目玉焼きとウィンナーと
おいでませ。玻璃です。
郵便局の通帳残高がいつもより多くなっているのを確認し引き出す。
そのお金を手に駅に向かう。
いつも通学のために利用する駅だが、今日はなんだか輝いて見える。
もうすぐ冬休み。
母から東京までの新幹線代が入金された。
東京で父は心機一転、タイル工事の会社に入って職人として働いていた。
都会では現場が切れることはない。
もともと左官や板金など職人としての器用さがあり、タイル工事もすぐに覚えたし、都会での運転もトラック運転手をやっていた経験から難なくこなすことができた。

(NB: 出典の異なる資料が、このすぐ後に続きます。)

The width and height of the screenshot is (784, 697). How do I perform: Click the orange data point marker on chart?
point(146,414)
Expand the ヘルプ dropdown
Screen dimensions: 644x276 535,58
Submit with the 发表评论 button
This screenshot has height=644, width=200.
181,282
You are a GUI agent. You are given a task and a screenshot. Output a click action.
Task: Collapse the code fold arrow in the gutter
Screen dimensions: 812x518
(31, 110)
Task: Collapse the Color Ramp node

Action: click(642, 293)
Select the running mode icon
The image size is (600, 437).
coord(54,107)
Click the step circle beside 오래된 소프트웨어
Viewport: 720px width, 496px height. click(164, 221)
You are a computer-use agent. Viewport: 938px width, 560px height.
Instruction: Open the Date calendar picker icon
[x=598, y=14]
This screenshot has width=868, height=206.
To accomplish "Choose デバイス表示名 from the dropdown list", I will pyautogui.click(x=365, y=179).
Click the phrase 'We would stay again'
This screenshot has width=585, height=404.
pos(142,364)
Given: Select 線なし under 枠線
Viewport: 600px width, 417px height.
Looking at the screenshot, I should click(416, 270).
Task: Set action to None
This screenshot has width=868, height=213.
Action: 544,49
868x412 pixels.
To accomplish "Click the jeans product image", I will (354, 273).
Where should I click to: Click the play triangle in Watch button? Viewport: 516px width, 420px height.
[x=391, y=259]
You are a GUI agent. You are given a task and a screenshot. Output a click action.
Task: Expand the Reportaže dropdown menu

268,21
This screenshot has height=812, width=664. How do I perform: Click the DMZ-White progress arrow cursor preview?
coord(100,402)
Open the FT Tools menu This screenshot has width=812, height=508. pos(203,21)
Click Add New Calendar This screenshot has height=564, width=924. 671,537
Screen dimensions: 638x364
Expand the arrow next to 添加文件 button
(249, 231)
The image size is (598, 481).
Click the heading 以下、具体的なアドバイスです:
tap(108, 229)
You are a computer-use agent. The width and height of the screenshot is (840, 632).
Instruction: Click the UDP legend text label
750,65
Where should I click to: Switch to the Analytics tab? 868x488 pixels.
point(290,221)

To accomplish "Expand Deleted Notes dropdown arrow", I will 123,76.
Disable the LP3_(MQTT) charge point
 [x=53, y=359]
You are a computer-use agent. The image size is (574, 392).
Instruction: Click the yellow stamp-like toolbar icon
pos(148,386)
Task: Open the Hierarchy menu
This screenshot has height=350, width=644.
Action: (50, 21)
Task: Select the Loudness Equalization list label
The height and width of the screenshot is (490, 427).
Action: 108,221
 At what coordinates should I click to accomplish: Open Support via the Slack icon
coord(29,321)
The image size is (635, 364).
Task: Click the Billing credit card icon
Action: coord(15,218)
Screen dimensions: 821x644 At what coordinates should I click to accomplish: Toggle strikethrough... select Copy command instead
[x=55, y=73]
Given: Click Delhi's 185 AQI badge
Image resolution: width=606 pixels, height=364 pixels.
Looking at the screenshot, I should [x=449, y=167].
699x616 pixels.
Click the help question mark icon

社長からは即戦力として認められていて、かなり重宝されていたようだ。
母は有名な某都市銀行の社員食堂の厨房に入社していた。
旅館を経営していたときに大人数の料理を板前さんとともにさばいていた経験から他のスタッフより群を抜いて仕事の段取りが良く、のちに厨房の主任になり、メニューを考えたり、仕入れのほうまでやっていた。
この時はまだ入社して間がなかったが、ちょうど頭角を現していた頃だった。
故郷を捨て再出発の両親。
電話で話には聞いていたが、本当に"大東京“でそんな生活ができているのだろうか?
半信半疑で私は東京まで片道5時間余りの新幹線の旅をしていた。
窓を流れていく風景を目で追いながら、停車駅に着いては発車し東京に近づくに連れて、だんだん厚着をしていた洋服を一枚ずつ脱ぐような感覚になる。自由な街へ向かう私の心が解き放たれていった。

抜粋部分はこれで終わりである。